Trois soleils ne suffiront pas
à réchauffer
les âmes grises
comme un totem effrayé
aux larmes noires
ils lancent leurs rayons
vers la blessure étonnée
passe le silence
restent les lignes éteintes
des jours clairs d’avant
Bordilles
c’est je l’avoue le premier mot qui m’est venu à la bouche
en apprenant hier la nouvelle de Bruxelles ensanglantée
très laid ce bordilles
presque aussi laid que ordures
traduction en français de ce mot marseillais
bordilles ! j’ai hurlé devant mon écran mais n’ai pas voulu en rester là, non
me suis dit que l’horreur et la peur jamais ne doivent et ne devront
gagner contre la beauté et la paix
alors, ai entonné Bella Ciao *
comme chaque fois qu’il s’agit de penser à résister
puisse ce chant remonter
jusqu’à Bruxelles l’endeuillée
* La version de Bella Ciao ici publiée est l’œuvre de l’Académie de Chant Populaire fondée à Marseille en 1994 par Alain Aubin. Le chœur qu’il dirige interprète un répertoire de chants de résistance et de lutte.

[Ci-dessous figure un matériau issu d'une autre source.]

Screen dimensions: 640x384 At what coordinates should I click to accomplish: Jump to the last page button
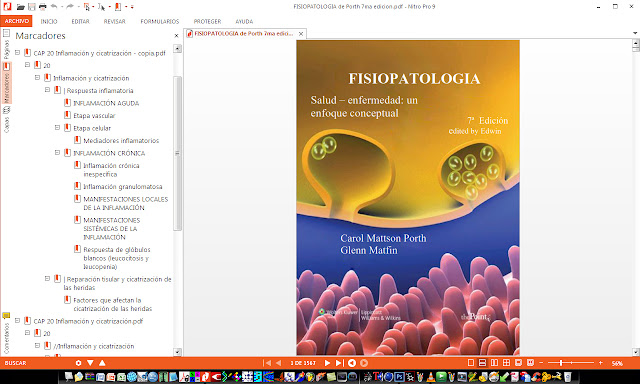point(339,363)
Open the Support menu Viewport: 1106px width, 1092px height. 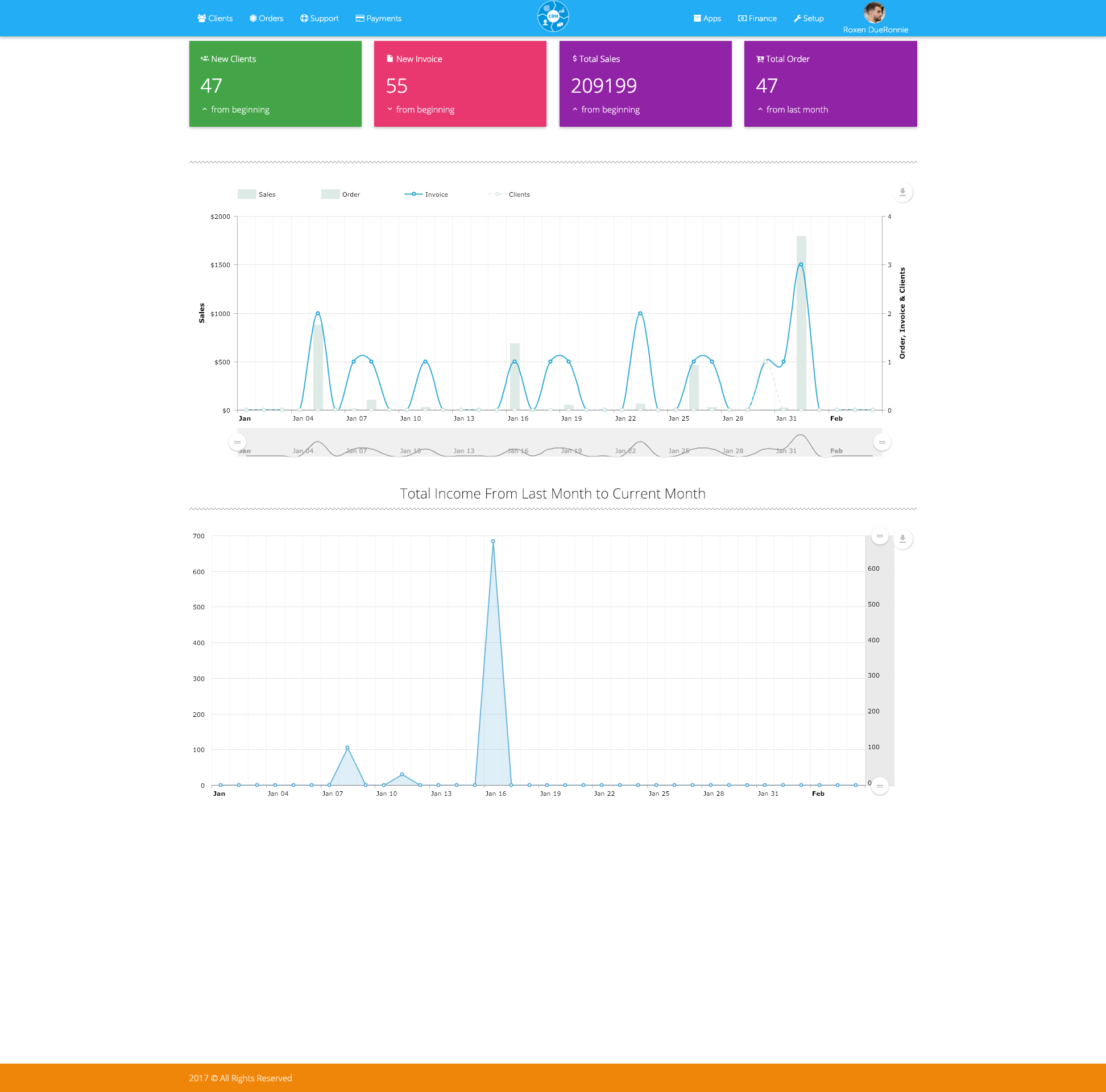(x=320, y=18)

Je suis revenu sur nos pas
ce chemin bistre
où nous aimions jouer
c’était joli en été
tu te souviens ?
des coquelicots à foison
poussaient jusqu’à la porte
en apportions au chevrier
s’amusait de nos mains blanches
nous laissait caresser les bêtes sous le toit frais
se moquait de nos grimaces
quand buvions un coup de son vin
partagé à la bota
puis l’abandonnions à ses bêtes
collions nos bras contre les pierres
osions parfois quelques baisers
revienne le temps du vin vert
des murs chauds et du chemin bistre
des grimaces et des coquelicots
Juste en face de l’église, le poulailler de Monsieur le curé
sur les coups de midi me suis délicatement approché des gallines
pas osé arracher le grillage pour les libérer
ai senti qu’elles auraient bien fait un tour dans le village
auraient apprécié de prendre l’air
de s’éloigner un peu du coq qui les surveillait sans avoir l’air
la moins timide me l’a fait comprendre
a osé cligner de l’œil d’un cot cot cot sans équivoque
lui ai répondu d’un cot cot cot cot cot complice
s’en est vite retournée au fond du réduit
cot cot cot cot cot ai-je ajouté
histoire de dire cette nuit je viendrai vous libérer
cette audace folle de parler le poule
je la dois à Lucien Suel
poète jardinier dada de Picardie
le tweet ci-dessous posté par lui samedi
m’a totalement décomplexé
qu’il en soit moulte fois remercié
#Dadadata 99. "BOUM ! BOUM !" ce n'est pas "BOUM ! BOUM ! BOUM !" "Ouah ! Ouah ! " ce n'est pas "Ouah ! Ouah ! Ouah ! "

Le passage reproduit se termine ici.